I still have headaches every day. My medication (Zanaflex) still helps, though lately the sedation has returned, which makes teaching a daily choice between pain and stupidity. I don't understand this at all--how can a medication you'e taken for years suddenly affect you differently? Some days it hits me like a truck. I've tried halving it, but it doesn't touch the headache. Whatever. It still works. Except for the four or five days a month when my 4 mg every four hours regimen just doesn't work, and a headache gets away from me and kind of goes crazy.  I don't understand that phenomenon either.

I'm having two nerves burned on Wednesday. = If you recall, I had this procedure done back on April--four medial branch nerves between four vertebrae allegedly shut off with radiofrequency ablation. Kind of a bear of a procedure, and a really sucky recovery, but then it just didn't work.

So new doc, new series of tests, and here we go again. I'm very nervous--that it won't work again, mostly, and that the recovery will be just as bad, and here I am in the middle of the semester.

I'm pretty annoyed that Percocet and Vicodin make me feel horrible, because they are what's on the table after a rhyzotomy, for the week or two of nerve spasm that follows until the nerves die out. I can handle 5 mg of Percocet (which helps sometimes on those days the headache is crazy, but then sometimes it does nothing). But that's not enough post-rhyzotomy. When I took 10 mg last time, my heart raced, I was dizzy and very nauseous and super anxious. I hated it. I didn't even notice whether it helped the pain because I felt so yucky.
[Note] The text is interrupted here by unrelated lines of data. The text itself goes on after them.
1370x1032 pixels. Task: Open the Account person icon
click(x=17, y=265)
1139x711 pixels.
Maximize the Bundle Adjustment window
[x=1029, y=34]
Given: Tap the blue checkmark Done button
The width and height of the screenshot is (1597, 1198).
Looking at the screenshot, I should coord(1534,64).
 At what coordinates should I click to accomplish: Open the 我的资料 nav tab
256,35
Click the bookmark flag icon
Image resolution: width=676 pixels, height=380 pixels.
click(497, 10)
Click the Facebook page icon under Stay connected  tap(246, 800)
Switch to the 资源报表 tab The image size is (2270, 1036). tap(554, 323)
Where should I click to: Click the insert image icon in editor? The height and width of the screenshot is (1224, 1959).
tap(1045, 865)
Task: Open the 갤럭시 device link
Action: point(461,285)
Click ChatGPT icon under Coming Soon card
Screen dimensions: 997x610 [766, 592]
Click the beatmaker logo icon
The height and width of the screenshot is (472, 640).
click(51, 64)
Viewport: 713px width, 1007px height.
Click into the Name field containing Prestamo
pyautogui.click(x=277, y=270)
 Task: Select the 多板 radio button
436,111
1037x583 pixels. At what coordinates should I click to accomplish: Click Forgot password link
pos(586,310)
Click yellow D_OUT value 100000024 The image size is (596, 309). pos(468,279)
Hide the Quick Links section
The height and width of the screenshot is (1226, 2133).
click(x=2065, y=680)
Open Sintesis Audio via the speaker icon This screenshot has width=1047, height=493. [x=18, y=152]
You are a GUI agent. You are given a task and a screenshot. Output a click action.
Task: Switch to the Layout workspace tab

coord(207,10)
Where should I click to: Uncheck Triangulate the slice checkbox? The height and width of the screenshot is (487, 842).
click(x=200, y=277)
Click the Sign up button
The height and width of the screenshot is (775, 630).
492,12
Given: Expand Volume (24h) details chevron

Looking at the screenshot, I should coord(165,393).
Anyway, my pharmacist says he has the same reaction. He suggested I ask for Tramadol instead, so that's the plan. If you have any other suggestion, let me know.

It's been a decent fall, regardless. I'm very busy with school, am steadily working on a novel, get out to the woods a fair amount, have spent time with my family in Lancaster and been able to socialize a bit. It's maybe 2/3 what life was before the headaches. But there are also days that are a complete wipe out, where teaching is SO HARD because of pain, and I drag myself to my car afterward and sleep the rest of the afternoon. At least I can sleep. But we've had some gorgeous days recently, and sleeping through them just feels awful.

Anyway, I like my new doctor. He's very confident. All week I've thought of changing the appointment until after the semester ends, but Tony's convinced me I need to just do it. I'll write again on the other side. I'm really hoping it's not too bad.